Redistricting cases are complex, with plaintiffs carrying the burden of proving wrongdoing by the state. The release of the disputed documents, the plaintiffs argued, could reveal new facts that could require additional depositions.
“Were the September 28 trial setting to hold, the Court could rule in advance of the upcoming legislative session. This would have been a clear benefit to all parties. But a ruling on only partial evidence does justice for none,” some of the plaintiffs wrote in a joint advisory filed with the court last week.
But the delay is not without risk.
In the joint advisory, several plaintiff groups noted a rescheduled trial would need to ensure enough time to possibly redo the maps for the 2024 elections.
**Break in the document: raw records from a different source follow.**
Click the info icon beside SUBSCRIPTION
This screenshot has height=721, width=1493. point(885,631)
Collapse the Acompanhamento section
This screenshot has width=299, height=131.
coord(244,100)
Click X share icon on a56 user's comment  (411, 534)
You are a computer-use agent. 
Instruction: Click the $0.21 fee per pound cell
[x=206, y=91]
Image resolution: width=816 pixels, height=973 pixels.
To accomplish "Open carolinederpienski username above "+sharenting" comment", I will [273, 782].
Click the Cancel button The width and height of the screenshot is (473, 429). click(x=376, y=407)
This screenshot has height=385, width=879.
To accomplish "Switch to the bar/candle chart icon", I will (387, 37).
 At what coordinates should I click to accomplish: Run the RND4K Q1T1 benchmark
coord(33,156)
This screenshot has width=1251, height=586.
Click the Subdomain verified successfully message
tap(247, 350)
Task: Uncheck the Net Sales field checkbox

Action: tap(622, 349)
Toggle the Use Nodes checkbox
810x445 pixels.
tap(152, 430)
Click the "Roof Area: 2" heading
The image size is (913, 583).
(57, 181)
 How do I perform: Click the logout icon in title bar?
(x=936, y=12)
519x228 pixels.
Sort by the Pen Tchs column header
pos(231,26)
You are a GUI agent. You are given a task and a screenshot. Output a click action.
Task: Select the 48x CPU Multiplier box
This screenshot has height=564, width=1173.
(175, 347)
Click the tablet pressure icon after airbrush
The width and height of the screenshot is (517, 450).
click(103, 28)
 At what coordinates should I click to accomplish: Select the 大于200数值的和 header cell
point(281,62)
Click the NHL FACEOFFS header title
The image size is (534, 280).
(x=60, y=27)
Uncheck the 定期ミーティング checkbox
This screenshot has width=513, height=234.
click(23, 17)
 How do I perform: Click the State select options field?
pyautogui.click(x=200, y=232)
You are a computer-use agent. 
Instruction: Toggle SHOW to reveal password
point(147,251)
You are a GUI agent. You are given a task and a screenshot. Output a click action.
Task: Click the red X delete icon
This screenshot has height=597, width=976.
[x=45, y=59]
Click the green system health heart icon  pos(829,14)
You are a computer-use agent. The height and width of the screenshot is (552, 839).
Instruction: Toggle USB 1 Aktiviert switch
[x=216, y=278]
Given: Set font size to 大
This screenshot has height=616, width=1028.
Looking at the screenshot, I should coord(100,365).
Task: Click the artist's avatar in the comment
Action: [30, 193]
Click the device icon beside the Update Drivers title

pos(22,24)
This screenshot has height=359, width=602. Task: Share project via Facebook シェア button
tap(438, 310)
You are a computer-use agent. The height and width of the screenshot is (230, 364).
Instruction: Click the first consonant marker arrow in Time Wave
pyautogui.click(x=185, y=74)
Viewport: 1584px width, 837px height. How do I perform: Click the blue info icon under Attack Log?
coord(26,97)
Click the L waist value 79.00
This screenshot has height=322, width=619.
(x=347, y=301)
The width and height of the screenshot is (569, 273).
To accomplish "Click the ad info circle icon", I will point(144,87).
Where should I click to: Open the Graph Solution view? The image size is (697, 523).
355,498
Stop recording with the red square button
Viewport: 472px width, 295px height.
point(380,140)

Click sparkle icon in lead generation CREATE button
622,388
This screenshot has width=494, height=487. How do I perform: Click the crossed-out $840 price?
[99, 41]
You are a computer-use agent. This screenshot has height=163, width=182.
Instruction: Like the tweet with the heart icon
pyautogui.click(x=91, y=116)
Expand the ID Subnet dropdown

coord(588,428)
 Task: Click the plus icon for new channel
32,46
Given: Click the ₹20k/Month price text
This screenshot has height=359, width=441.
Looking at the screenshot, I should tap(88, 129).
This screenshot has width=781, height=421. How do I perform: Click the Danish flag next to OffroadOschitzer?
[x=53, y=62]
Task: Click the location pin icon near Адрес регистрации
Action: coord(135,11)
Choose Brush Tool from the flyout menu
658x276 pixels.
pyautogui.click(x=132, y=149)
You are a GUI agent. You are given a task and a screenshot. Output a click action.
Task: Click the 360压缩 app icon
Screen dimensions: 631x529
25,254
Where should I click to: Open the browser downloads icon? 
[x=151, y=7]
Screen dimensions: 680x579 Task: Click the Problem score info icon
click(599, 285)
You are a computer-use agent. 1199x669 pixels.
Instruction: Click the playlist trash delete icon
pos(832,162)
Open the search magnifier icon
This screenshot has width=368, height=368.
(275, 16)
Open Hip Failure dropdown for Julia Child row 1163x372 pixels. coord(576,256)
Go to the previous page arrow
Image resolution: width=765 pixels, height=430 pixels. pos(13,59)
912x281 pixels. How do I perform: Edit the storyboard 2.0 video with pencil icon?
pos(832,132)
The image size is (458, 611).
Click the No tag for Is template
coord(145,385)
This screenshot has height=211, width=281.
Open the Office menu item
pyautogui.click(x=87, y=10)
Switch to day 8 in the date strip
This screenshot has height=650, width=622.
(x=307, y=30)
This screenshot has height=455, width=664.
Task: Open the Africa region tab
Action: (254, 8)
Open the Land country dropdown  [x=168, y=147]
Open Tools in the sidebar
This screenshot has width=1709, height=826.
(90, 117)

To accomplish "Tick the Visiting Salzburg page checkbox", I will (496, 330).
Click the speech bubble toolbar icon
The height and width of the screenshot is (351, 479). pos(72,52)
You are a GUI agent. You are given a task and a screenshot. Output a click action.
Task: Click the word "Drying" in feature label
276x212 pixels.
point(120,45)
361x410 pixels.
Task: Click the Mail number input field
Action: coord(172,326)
While some of the plaintiffs proposed trial dates in November, spring or early summer, the state argued the trial should be set for the summer following the next regular legislative session, which starts in January.
A trial next summer would mean the three-judge panel’s eventual ruling — which would likely not come until months after a weekslong trial — could still be appealed to the U.S. Supreme Court in 2023.
That would narrow the window between a potential ruling and the start of candidate filing for the 2024 elections in December of next year. It would also open the possibility for the state to assert what’s known as the Purcell principle, a legal standard regularly cited to ward off legal challenges that would require electoral changes too close to an election.
In the joint advisory, state attorneys said last week that they would be prepared for trial but noted that “effective trial preparation may be impossible” if the court required the state to devote “significant resources” to additional discovery.
The Republican-controlled Legislature redrew the challenged maps last year to adjust for the massive population growth captured in the 2020 census, which recorded that 95% of the state’s growth was among people of color.
Although Latinos accounted for nearly half of the state’s growth of 4 million residents, none of the new maps offer Latino voters new opportunities to turn their growing numbers into political power. Texas Republicans also elaborately manipulated district lines to create district boundaries that diminished the influence of voters of color in areas where they were gaining political ground.
And although white population growth in Texas is relatively stagnant, white voters will largely determine who fills the two new Congressional seats the state gained by virtue of its overall growth.